1

The company I work for has a server that monitors the outside camera/surveillance system. The following process continues to die: PureActiv Video Processor.

My team has to consistently restart the service manually using Computer Management.

Can anyone provide me a script that will check the service and restart the service if it’s not running.

Below is the information needed:

System: Windows Server 2003 Service Edition Service Pack 2 (build 3790) Service: PureActiv Video Processor Service Location: "C:\Program Files\PureTech Systems\PureActivDAQServices\Pure.PureLink.VideoProcessor.VideoProcessorService.exe"

Thank you, -jm

6 Answers 6

14

If the service is starting and terminating improperly then you don't need a script to do this.

  1. Open the Services control panel
  2. Right-click on the service and get properties
  3. Click on the Recovery tab and edit the settings there

EDIT:
Yes, and as everyone has added you should certainly be checking to see what is going on with the service. Travelling Tech Guy makes a good point about memory leaks.

7

I would also check the Event Viewer to see why the service crashes - it could be that a minor fix, or a driver update would solve the problem permanently.

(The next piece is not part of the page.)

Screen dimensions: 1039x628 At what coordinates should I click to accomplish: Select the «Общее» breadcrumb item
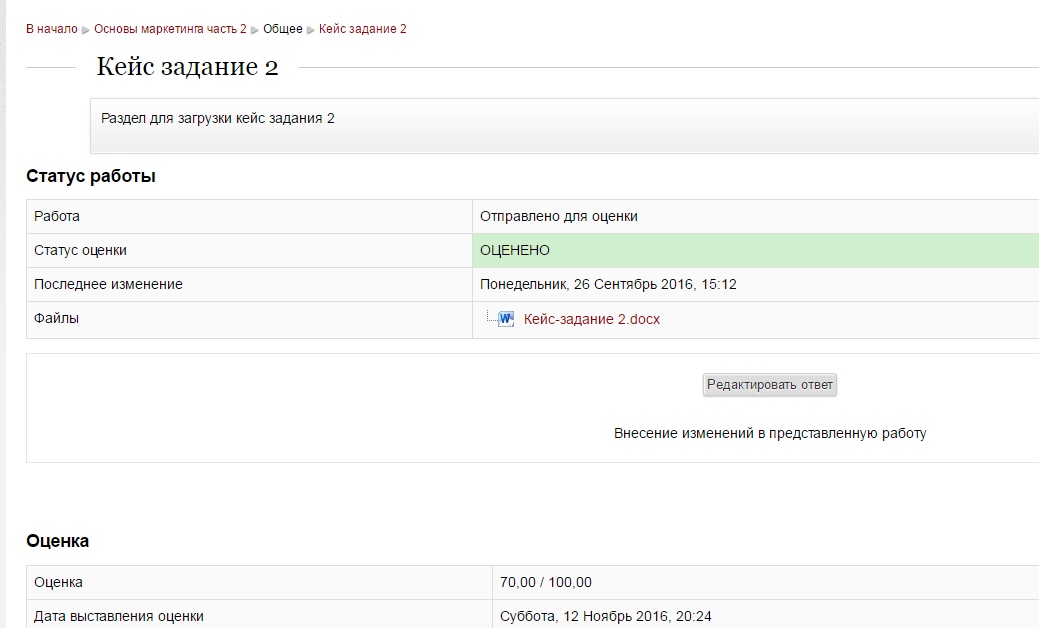(282, 29)
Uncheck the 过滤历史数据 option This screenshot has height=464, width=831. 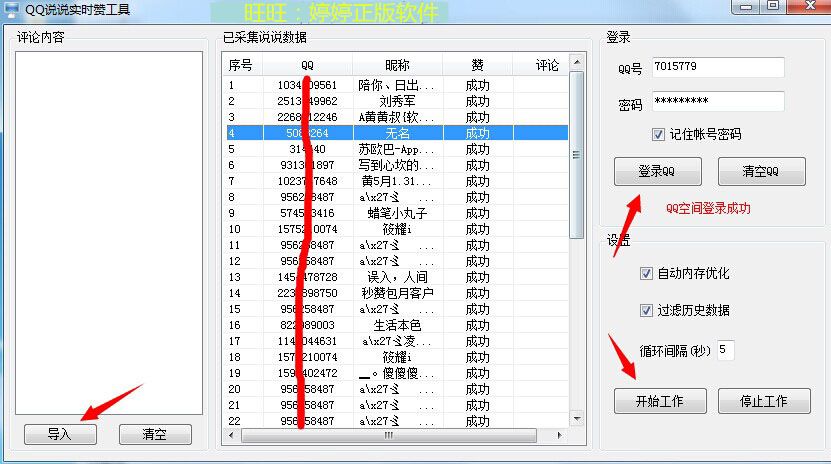646,310
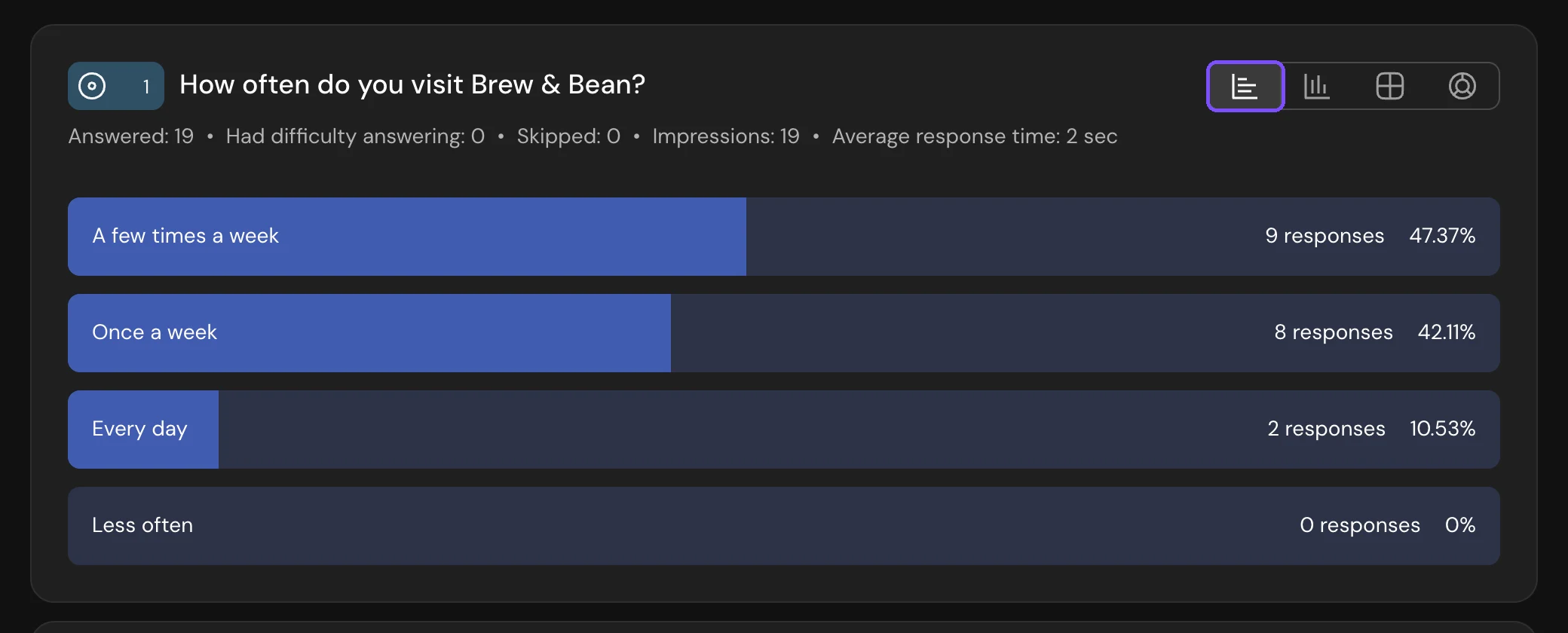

Another point: if the process leaks memory and leaves allocated memory behind when it crashes, restarting it over and over decreases the OS stability and increases the chance your entire system will run out of resources sooner.

In short, my recommendation is to deal with the problem, not put a band-aid on it :)

1

See if you or someone you delegate can periodically run Sysinternals Process Explorer on the machine and service affected after it has been running for a day.

Under services.msc, get the properties of the service; the name of the executable should be found there. That's what you will monitor in Process Explorer. In PE, rightclick on the name of the executable and get its properties. Note memory usage.

After the service crashes, don't restart it right away. Run PE, and start the service. Get its properties and note its memory usage after it has been working for a few minutes.

You may have a case to report back to the vendor with a buggy driver.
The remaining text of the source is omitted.